• What you need to do: Nothing outside the lines below from the one containing "Tap the KTV category subtitle" through the one containing "Task: Click the Alamat address field" is to be printed; print those exactly, ends included, and drop the pictures.

• Raw data:

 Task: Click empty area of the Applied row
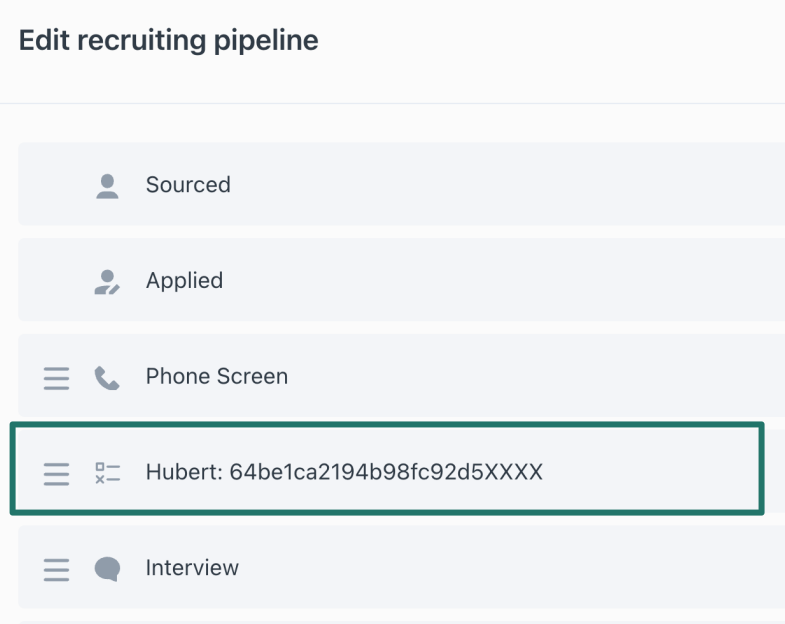501,280
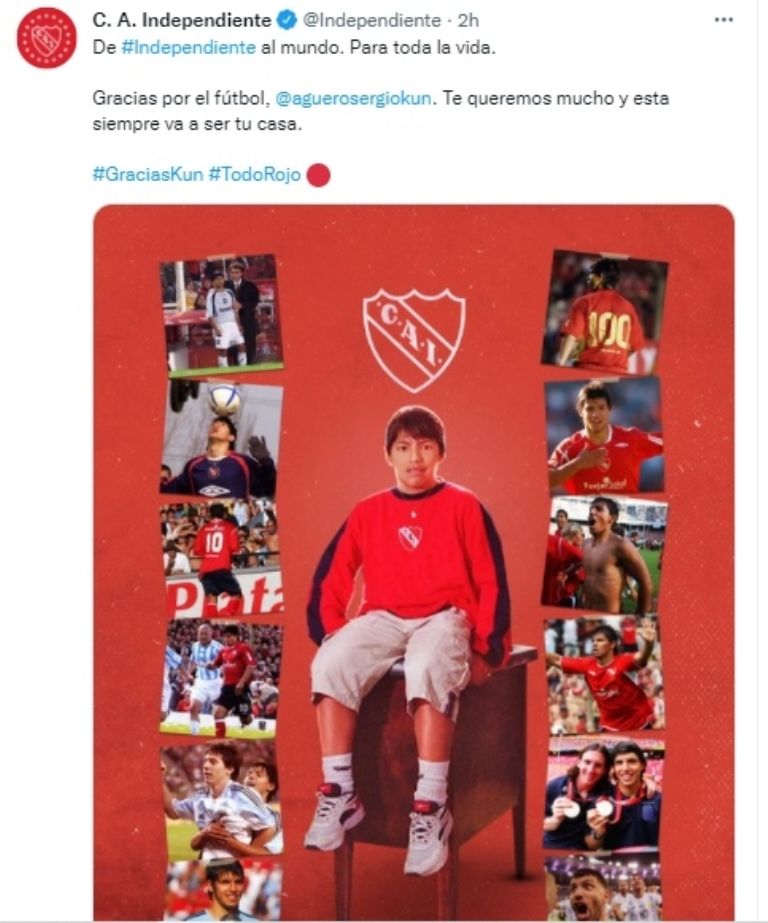Viewport: 768px width, 923px height.
Task: Open the #GraciasKun hashtag
Action: [x=147, y=174]
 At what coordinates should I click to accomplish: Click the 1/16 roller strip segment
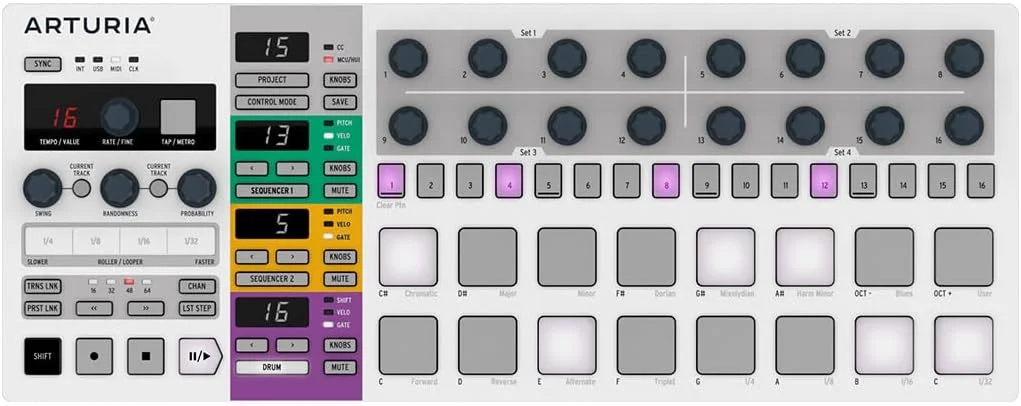[x=144, y=241]
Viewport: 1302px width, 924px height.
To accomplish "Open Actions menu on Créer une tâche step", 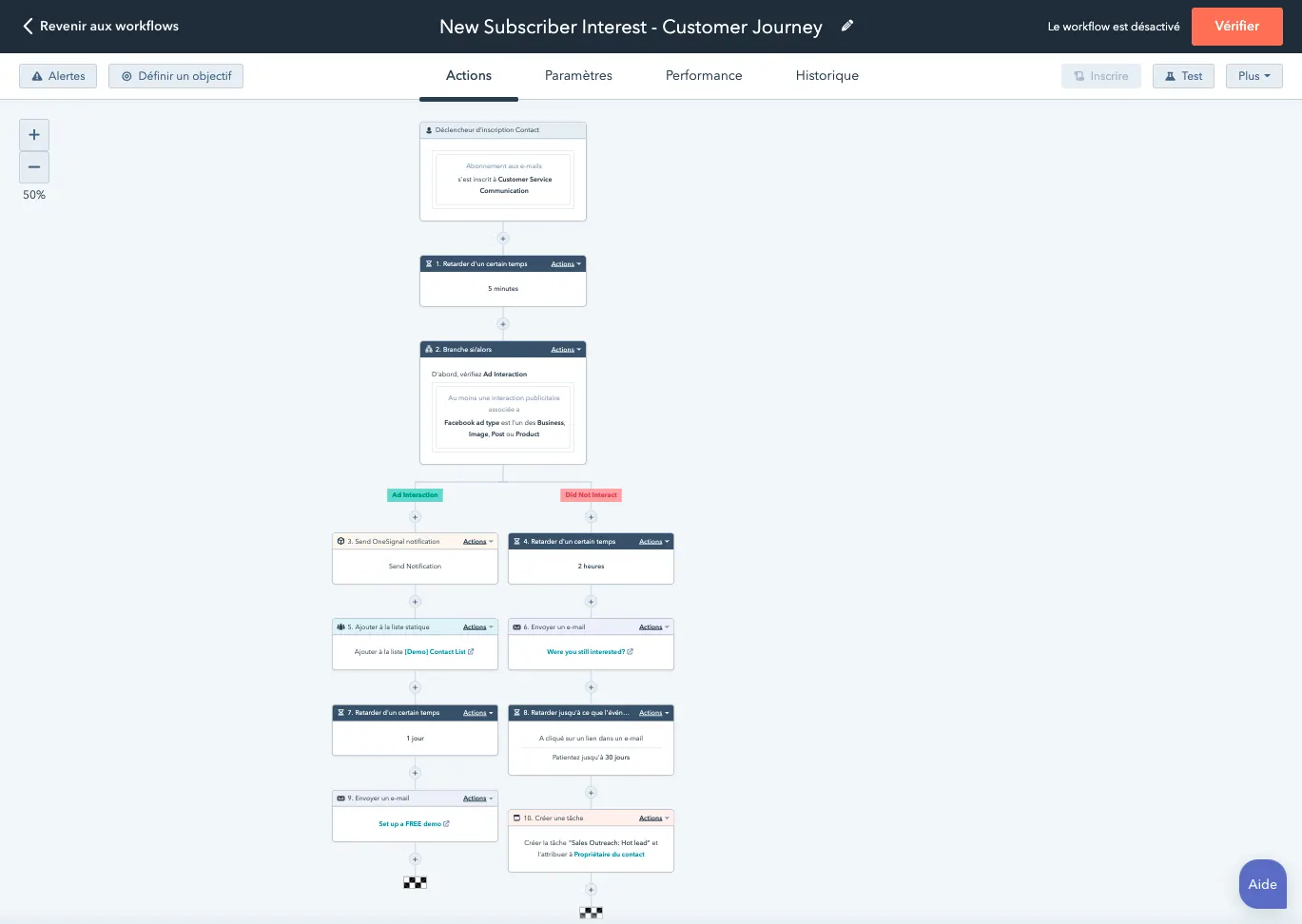I will pyautogui.click(x=653, y=818).
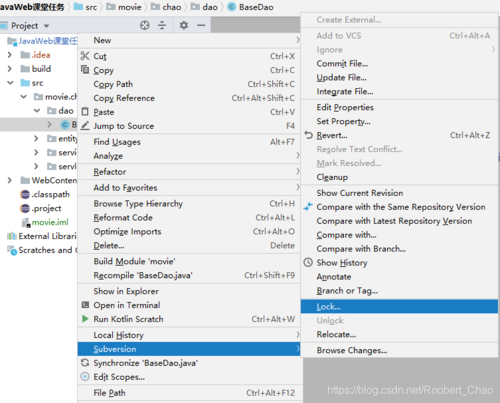
Task: Open the build folder item
Action: pyautogui.click(x=41, y=69)
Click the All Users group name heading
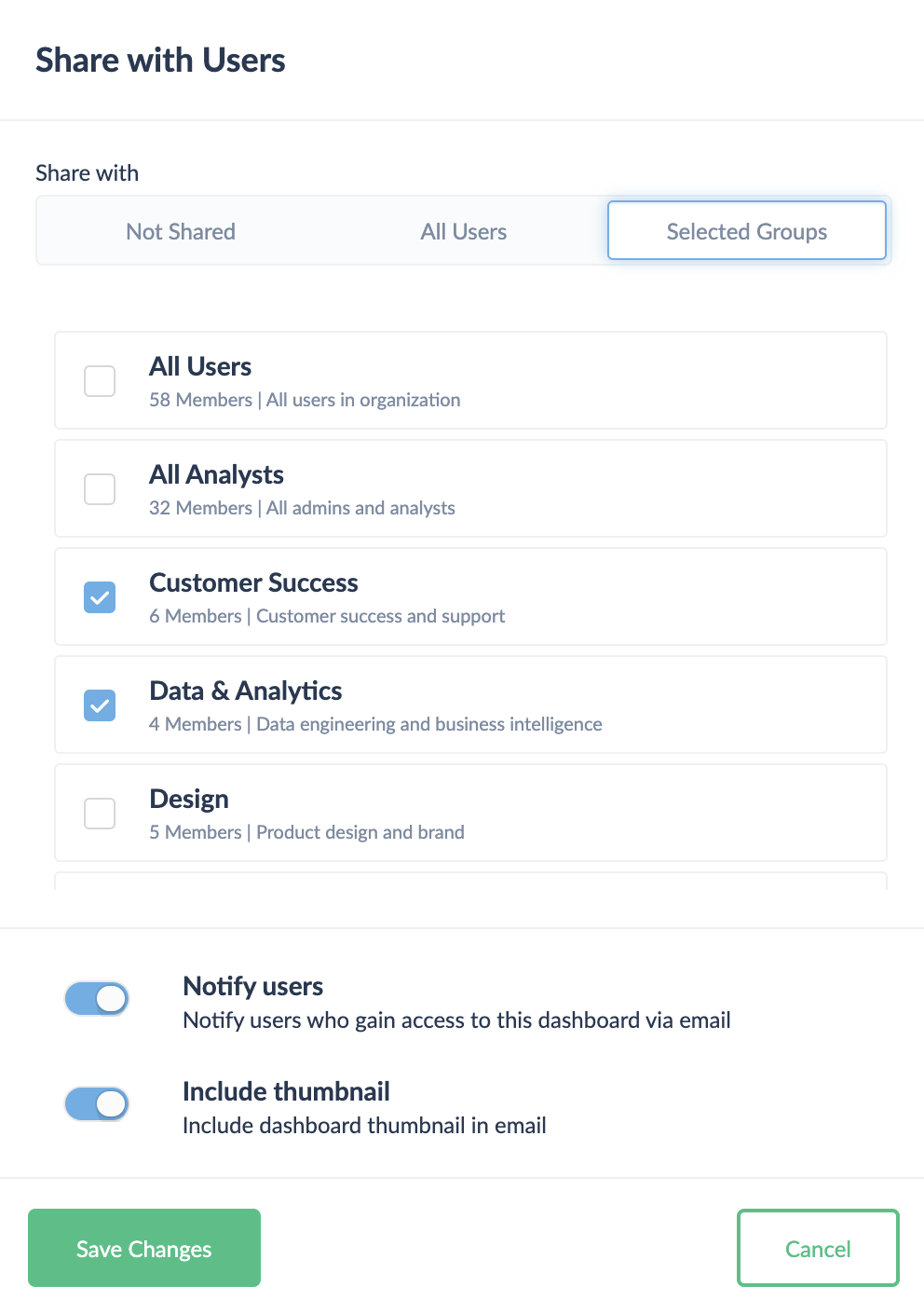924x1314 pixels. tap(200, 366)
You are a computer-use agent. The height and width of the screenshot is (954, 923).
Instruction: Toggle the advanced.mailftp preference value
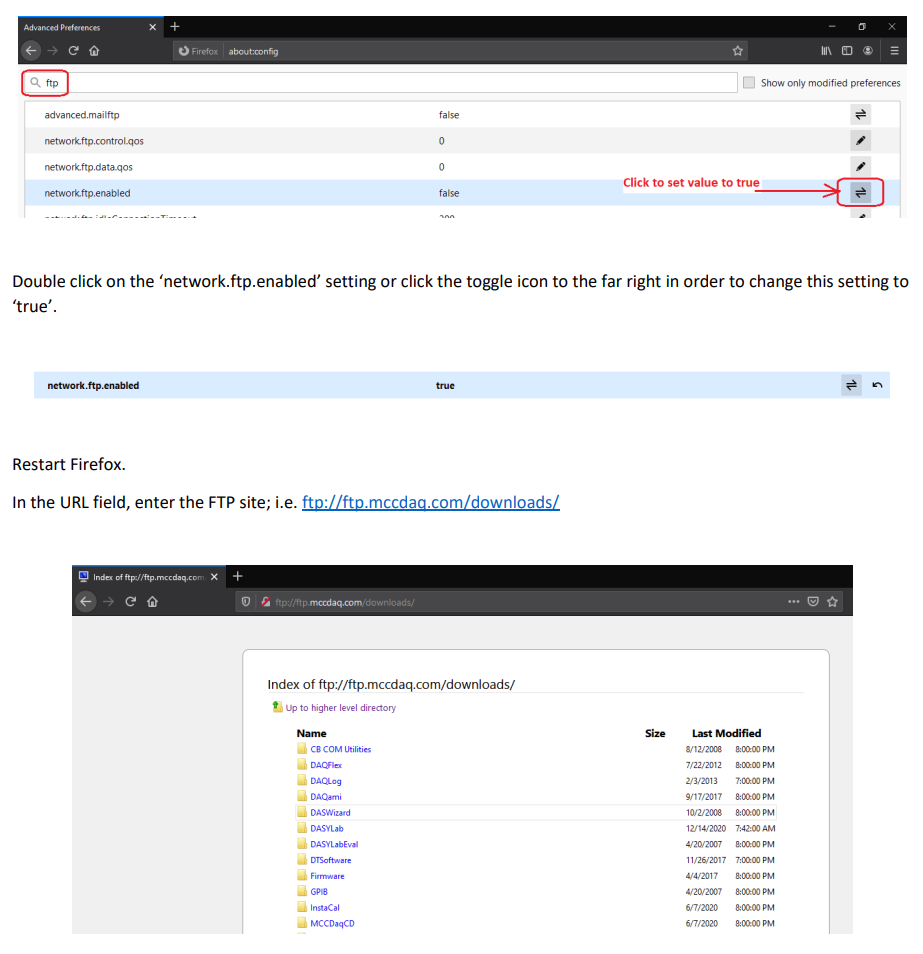[x=861, y=115]
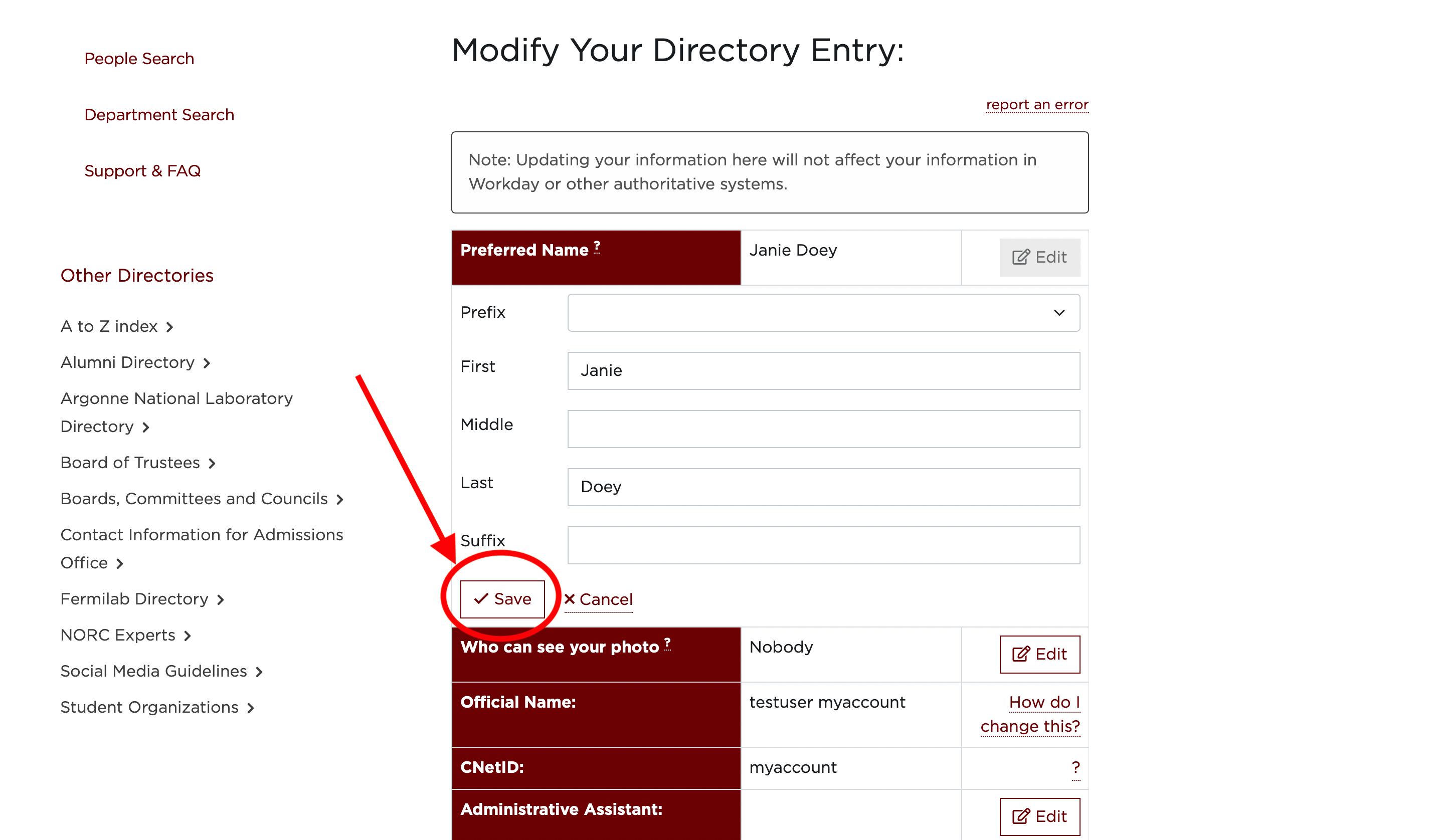This screenshot has width=1432, height=840.
Task: Open People Search in sidebar
Action: point(139,59)
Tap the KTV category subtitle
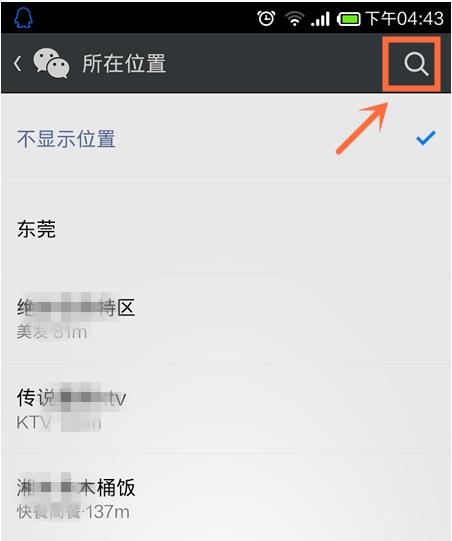 point(34,422)
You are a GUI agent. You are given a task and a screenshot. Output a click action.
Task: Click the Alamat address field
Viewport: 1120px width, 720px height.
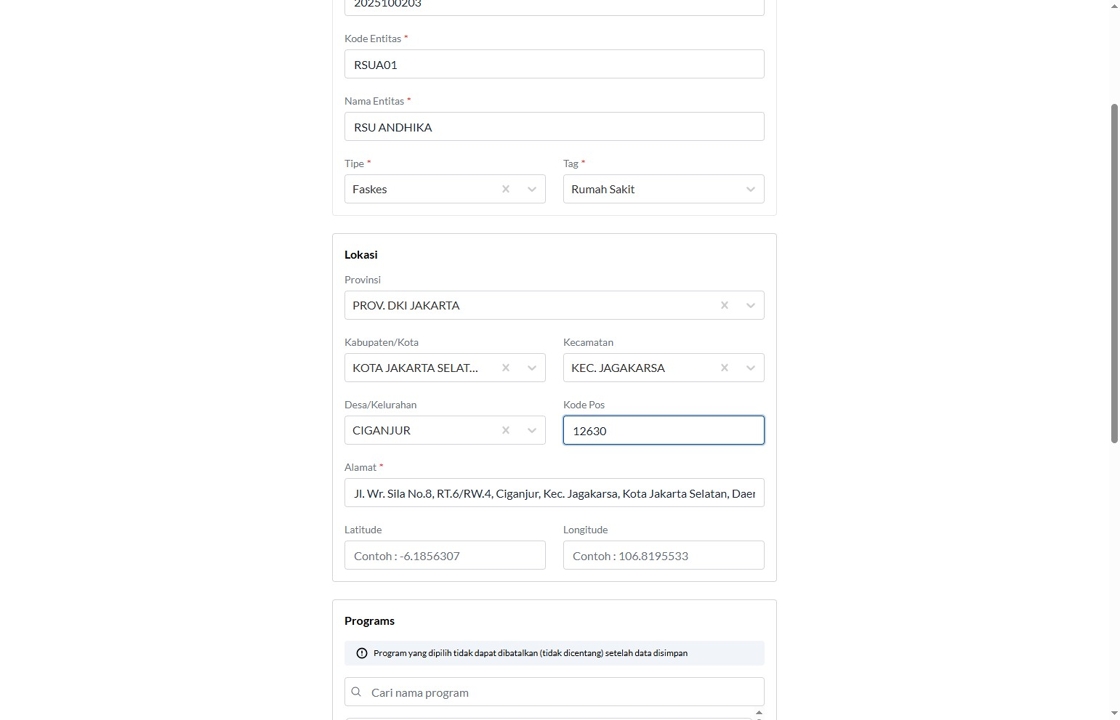pos(554,493)
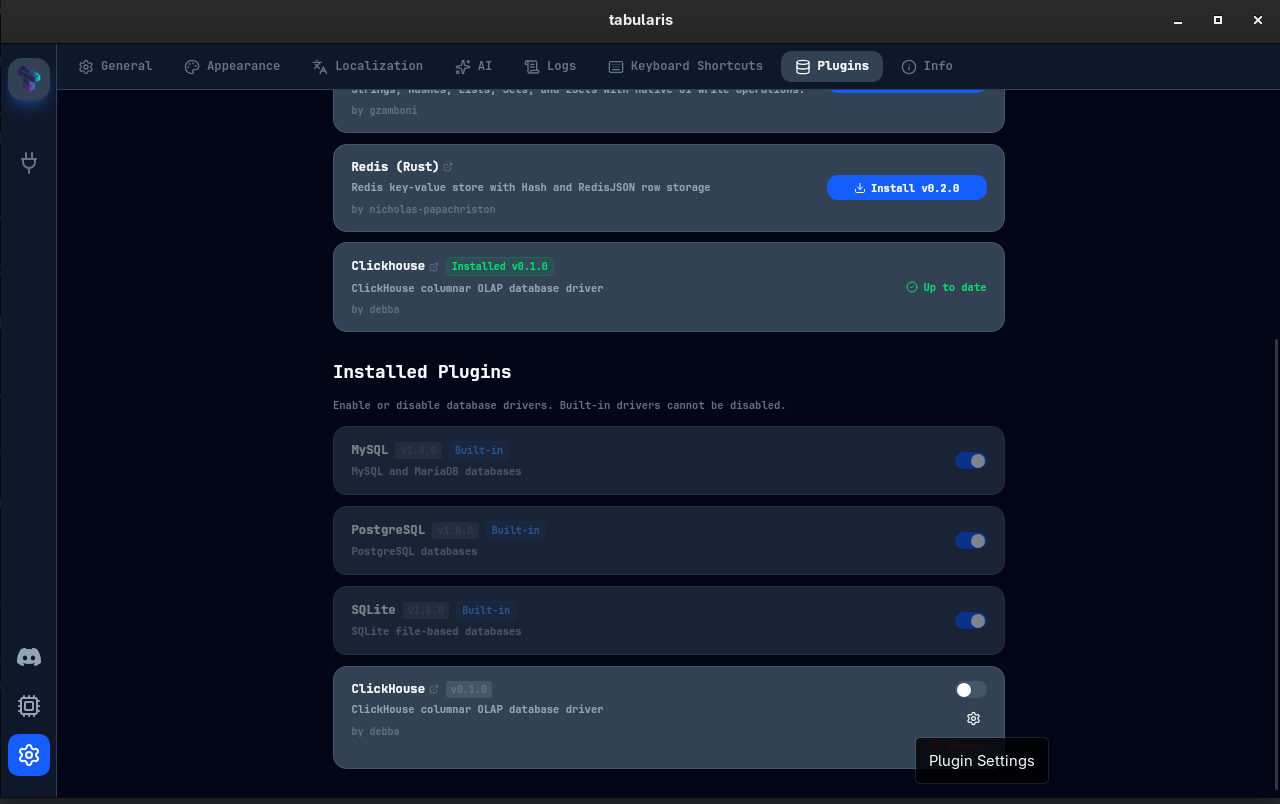Image resolution: width=1280 pixels, height=804 pixels.
Task: Open the Logs tab
Action: click(550, 66)
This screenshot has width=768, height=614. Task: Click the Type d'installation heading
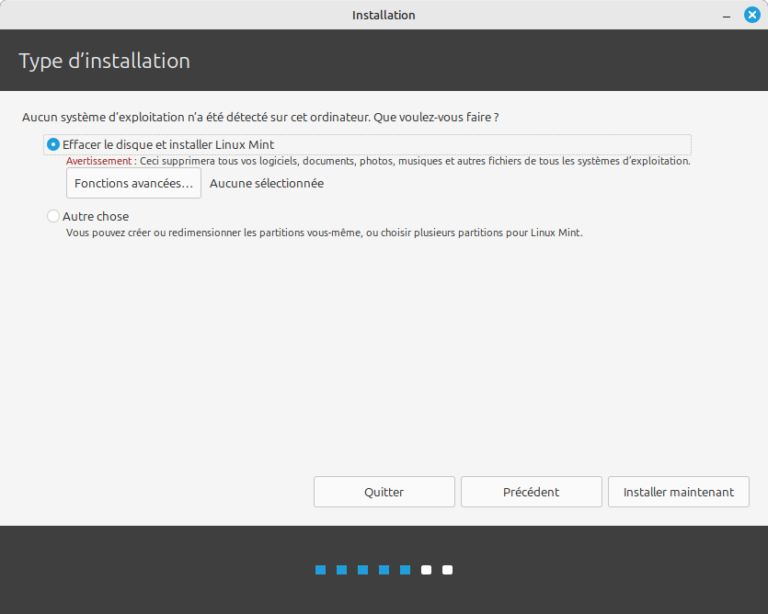click(x=104, y=61)
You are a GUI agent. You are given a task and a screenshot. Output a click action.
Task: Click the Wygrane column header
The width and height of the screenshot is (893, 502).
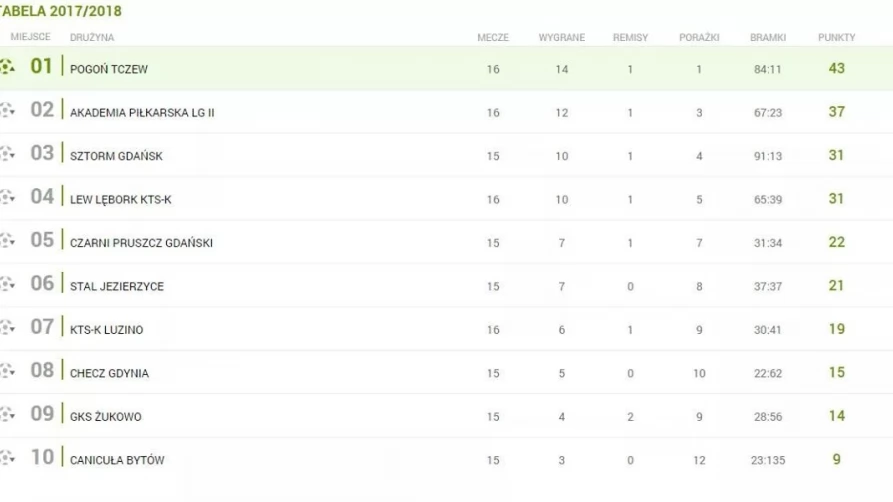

• Task solution:
Tap the KTV category subtitle
 point(34,422)
You are a GUI agent. You are given a task and a screenshot. Output a click action.
Task: Click the Alamat address field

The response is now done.